_Problem requirements_.
Please return the lines below verbatim, beginning at the one that has "Task: Add a new workspace tab" and stopping after the one that has "Given: Click into", and add no other lines.

(Collected data)
+++++

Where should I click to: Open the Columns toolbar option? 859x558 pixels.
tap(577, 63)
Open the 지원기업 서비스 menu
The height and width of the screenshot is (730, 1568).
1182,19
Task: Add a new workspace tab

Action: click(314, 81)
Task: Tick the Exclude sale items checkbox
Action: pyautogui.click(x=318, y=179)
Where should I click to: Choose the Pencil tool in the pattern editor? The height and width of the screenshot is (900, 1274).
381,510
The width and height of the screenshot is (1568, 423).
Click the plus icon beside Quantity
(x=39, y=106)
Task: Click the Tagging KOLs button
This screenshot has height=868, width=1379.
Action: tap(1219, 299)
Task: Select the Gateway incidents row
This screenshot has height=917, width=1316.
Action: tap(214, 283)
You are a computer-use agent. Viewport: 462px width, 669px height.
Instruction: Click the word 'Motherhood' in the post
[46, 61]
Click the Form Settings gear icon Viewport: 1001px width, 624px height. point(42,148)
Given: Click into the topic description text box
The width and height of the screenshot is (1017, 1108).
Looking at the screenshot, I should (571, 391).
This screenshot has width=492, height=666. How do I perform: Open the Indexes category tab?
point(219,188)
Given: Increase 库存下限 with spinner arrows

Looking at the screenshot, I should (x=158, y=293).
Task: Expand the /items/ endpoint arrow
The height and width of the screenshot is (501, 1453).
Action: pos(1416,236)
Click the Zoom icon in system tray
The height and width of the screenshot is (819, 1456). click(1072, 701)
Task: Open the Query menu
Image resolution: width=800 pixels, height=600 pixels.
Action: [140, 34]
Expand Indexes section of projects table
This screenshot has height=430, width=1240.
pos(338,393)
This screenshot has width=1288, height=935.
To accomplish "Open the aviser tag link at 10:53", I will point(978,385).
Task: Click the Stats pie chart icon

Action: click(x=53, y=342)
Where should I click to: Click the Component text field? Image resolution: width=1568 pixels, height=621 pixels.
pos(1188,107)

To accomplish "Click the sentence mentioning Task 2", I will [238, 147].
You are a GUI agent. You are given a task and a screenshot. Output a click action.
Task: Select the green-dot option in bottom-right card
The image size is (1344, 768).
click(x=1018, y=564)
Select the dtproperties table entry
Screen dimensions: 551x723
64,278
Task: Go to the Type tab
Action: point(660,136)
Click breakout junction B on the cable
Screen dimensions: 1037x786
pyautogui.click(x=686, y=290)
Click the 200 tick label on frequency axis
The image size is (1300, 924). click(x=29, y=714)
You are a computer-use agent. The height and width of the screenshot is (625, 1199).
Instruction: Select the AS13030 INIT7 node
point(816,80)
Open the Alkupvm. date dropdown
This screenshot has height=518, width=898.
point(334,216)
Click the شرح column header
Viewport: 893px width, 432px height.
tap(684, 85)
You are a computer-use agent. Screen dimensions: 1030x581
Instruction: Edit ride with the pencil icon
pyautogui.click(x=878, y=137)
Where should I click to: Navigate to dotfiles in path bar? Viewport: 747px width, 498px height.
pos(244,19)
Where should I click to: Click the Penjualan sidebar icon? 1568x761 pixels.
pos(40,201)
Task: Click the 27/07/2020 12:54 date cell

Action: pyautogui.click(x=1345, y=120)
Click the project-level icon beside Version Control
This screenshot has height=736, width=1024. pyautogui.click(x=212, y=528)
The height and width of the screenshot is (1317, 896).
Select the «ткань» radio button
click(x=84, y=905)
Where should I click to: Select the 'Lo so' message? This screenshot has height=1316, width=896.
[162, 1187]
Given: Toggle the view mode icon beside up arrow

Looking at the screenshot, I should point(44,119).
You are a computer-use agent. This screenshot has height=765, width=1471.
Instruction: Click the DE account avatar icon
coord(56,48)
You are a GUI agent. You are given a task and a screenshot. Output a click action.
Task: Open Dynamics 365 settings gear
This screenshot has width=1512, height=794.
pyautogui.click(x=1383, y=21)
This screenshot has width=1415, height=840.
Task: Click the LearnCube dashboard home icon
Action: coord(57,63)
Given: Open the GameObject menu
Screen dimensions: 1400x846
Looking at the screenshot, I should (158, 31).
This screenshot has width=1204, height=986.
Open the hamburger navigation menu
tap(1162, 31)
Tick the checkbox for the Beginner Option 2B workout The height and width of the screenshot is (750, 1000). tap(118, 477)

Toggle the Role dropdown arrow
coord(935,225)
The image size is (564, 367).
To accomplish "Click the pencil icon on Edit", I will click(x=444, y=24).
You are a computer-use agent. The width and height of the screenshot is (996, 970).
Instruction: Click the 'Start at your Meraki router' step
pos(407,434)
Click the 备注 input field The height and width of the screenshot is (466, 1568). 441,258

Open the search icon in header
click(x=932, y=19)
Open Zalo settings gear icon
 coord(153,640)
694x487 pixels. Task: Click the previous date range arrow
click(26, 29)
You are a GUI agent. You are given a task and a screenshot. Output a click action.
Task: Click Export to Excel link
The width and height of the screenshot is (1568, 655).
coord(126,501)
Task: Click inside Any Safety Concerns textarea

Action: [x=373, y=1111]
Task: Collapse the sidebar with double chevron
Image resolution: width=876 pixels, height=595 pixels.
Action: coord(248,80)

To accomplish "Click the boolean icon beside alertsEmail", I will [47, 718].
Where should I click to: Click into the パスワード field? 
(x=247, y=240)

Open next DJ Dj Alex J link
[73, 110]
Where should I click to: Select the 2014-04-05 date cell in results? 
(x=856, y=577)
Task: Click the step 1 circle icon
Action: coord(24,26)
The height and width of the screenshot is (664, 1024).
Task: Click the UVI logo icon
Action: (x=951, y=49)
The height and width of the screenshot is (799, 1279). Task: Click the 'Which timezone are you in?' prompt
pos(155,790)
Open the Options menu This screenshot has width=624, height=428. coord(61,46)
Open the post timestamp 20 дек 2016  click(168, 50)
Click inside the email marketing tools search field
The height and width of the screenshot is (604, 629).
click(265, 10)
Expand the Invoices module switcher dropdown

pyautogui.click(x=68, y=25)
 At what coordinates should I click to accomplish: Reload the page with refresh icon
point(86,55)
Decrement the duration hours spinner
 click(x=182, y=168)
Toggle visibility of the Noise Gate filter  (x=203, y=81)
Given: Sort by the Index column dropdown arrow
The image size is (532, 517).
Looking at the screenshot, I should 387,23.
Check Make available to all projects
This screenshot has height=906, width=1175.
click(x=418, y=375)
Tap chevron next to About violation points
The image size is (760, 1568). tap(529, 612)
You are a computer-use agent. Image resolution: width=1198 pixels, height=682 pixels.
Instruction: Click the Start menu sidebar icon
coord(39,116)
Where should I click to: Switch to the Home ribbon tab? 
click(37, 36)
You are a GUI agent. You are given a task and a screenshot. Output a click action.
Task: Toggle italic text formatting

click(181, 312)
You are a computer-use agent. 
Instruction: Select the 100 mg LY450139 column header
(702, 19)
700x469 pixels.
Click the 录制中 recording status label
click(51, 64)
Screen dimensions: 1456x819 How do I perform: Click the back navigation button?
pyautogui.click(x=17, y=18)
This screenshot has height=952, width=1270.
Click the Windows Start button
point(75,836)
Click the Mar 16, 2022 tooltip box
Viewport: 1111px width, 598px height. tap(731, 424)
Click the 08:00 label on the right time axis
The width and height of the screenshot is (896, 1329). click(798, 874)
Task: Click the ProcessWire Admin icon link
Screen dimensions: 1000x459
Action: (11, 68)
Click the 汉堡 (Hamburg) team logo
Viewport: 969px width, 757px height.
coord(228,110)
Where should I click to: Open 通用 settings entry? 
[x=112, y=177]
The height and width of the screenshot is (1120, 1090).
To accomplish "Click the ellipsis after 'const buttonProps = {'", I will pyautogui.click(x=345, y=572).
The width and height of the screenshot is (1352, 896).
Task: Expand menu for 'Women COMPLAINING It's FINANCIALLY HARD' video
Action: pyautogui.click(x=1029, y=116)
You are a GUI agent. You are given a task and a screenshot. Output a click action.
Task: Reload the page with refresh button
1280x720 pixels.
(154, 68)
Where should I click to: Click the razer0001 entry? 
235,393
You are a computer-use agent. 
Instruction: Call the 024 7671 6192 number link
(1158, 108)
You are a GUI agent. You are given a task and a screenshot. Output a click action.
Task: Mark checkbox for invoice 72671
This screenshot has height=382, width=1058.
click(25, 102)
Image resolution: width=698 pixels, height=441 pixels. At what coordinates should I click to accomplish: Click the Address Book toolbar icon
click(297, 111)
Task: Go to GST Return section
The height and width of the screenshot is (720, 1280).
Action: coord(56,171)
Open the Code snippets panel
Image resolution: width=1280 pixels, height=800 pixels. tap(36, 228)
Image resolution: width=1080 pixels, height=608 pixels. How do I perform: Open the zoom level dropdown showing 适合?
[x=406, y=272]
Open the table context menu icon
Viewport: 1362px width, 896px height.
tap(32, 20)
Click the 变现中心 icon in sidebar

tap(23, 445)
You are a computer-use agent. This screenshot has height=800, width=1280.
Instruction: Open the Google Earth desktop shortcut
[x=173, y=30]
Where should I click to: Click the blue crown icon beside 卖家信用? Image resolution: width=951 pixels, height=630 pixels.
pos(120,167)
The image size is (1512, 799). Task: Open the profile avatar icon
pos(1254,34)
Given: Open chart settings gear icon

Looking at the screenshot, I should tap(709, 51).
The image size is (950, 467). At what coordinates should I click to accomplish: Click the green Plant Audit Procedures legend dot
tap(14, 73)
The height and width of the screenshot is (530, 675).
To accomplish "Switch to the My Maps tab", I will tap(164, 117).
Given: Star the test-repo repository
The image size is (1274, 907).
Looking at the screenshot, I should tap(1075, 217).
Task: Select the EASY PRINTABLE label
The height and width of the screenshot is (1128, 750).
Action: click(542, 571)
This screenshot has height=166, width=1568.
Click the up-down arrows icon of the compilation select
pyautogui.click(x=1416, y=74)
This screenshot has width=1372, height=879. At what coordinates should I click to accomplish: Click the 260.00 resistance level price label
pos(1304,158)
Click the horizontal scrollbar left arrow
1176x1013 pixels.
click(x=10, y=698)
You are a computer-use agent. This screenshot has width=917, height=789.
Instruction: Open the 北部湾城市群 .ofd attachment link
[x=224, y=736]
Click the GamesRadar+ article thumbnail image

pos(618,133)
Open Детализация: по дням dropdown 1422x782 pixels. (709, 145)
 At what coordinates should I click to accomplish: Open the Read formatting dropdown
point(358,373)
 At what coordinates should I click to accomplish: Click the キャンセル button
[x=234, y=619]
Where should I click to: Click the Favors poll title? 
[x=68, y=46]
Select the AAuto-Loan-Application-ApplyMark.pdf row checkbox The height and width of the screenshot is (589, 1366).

+++++

_Task output_.
Task: Add a new workspace tab

Action: click(314, 81)
Task: Tick the Exclude sale items checkbox
Action: pyautogui.click(x=318, y=179)
Where should I click to: Choose the Pencil tool in the pattern editor? The height and width of the screenshot is (900, 1274).
381,510
The width and height of the screenshot is (1568, 423).
Click the plus icon beside Quantity
(x=39, y=106)
Task: Click the Tagging KOLs button
This screenshot has height=868, width=1379.
Action: tap(1219, 299)
Task: Select the Gateway incidents row
This screenshot has height=917, width=1316.
Action: tap(214, 283)
You are a computer-use agent. Viewport: 462px width, 669px height.
Instruction: Click the word 'Motherhood' in the post
[46, 61]
Click the Form Settings gear icon Viewport: 1001px width, 624px height. point(42,148)
Given: Click into the topic description text box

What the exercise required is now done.